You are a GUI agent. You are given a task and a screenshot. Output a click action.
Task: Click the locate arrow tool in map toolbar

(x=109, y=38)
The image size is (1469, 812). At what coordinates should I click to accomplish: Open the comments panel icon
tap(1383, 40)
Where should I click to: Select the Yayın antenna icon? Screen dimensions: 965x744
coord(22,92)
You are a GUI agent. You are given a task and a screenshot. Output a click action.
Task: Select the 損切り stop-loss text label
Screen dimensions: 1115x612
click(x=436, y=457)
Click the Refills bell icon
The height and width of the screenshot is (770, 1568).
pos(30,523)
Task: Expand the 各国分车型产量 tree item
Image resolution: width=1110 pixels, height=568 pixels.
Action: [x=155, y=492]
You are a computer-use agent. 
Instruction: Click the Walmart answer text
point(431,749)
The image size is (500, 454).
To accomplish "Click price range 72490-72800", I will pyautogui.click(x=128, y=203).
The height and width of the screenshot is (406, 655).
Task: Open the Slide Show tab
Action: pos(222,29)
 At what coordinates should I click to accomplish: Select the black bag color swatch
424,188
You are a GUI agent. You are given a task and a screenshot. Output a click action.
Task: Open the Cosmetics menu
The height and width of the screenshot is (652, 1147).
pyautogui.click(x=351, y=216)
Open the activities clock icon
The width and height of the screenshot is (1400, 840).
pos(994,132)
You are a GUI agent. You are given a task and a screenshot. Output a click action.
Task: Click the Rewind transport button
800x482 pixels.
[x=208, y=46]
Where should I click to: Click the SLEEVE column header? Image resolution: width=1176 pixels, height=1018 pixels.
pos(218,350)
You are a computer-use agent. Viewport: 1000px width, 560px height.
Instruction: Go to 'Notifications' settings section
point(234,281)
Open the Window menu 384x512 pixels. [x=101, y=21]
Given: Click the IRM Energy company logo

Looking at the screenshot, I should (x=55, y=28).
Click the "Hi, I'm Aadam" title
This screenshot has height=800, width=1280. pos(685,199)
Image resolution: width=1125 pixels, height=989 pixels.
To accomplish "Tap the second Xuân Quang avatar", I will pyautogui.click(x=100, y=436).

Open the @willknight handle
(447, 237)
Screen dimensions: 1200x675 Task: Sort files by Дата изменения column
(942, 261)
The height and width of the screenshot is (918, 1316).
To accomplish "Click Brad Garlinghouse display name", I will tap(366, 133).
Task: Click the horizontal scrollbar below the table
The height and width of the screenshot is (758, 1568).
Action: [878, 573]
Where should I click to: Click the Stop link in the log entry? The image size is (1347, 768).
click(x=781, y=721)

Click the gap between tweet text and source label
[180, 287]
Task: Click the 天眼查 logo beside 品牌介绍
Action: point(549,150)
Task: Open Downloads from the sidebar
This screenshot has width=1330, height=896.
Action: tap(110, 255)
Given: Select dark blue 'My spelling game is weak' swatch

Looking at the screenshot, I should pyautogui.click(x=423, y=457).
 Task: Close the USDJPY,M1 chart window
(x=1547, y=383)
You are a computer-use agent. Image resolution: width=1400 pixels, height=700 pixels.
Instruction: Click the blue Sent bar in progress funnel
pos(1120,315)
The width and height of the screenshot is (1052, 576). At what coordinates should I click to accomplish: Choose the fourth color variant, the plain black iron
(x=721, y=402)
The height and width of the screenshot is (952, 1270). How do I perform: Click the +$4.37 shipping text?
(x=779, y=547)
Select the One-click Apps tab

-----

Aim of the task
Each line of the listing above that includes the word "menu" is to be counted, and only the total reported.

Output below
2